→ **Required task**: Please pick out and copy every line of the entries below that contains the string "width", matching case exactly.

→ **Provided information**:
▶
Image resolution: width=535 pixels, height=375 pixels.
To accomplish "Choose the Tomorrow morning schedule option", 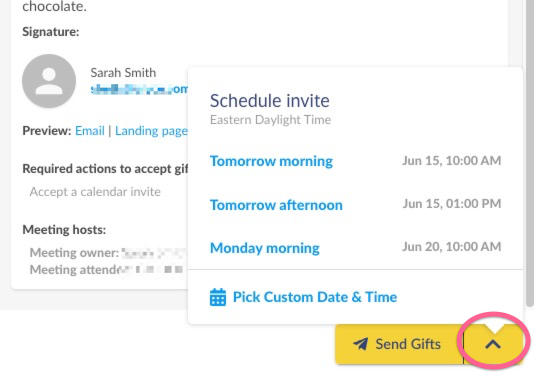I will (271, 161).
◀
▶
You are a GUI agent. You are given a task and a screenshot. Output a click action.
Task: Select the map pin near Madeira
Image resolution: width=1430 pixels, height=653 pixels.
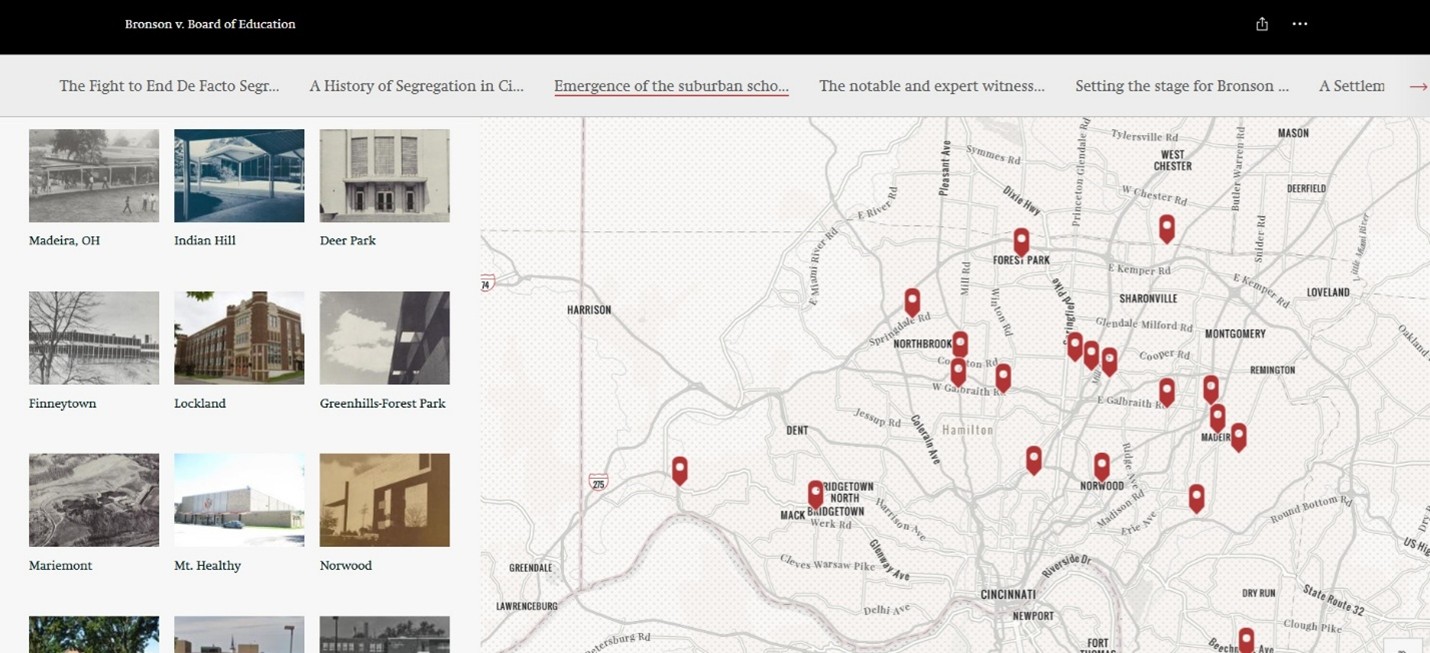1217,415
◀
→ **Full solution**:
Image resolution: width=535 pixels, height=375 pixels.
Image resolution: width=1430 pixels, height=653 pixels.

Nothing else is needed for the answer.